══ Recorded data ══

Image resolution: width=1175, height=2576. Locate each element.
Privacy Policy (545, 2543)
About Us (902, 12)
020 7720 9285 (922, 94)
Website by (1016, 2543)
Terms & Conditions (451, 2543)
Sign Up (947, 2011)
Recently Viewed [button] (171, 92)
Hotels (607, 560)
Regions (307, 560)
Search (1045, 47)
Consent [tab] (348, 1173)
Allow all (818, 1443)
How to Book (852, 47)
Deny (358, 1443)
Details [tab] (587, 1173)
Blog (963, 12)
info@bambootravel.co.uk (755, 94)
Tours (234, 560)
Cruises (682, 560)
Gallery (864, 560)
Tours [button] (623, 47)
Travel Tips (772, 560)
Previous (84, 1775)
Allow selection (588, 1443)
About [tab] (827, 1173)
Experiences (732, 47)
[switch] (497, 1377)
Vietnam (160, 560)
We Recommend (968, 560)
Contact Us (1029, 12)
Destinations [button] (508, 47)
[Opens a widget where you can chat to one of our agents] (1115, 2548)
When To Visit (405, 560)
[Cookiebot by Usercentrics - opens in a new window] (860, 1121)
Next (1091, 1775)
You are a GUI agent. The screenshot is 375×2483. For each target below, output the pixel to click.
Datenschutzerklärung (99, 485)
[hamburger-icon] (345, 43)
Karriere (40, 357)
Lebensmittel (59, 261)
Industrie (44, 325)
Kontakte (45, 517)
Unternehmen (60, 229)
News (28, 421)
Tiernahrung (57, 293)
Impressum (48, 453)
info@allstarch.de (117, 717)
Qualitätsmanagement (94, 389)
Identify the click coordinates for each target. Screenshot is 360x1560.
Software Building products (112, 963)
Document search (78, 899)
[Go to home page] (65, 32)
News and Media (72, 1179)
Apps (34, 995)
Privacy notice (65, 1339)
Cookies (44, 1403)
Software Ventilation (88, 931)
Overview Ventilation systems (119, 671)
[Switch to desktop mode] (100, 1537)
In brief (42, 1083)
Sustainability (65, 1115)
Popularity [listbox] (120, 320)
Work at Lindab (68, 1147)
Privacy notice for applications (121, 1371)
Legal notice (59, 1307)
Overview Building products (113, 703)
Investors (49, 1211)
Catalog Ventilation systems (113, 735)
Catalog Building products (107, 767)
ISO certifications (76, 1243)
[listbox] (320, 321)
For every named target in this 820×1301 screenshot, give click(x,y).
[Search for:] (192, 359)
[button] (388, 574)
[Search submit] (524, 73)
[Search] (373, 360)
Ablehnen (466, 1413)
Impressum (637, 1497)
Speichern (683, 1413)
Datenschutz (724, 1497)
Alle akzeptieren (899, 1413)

═══

The answer must consist of every line from the entries above that contains the string "each".

→ **Result of the exercise**
Image resolution: width=1175, height=2576. Locate each element.
You are a GUI agent. The screenshot is 375×2483. For each target below, output the pixel to click.
Identify the click coordinates for each target. Screenshot is 360x1560.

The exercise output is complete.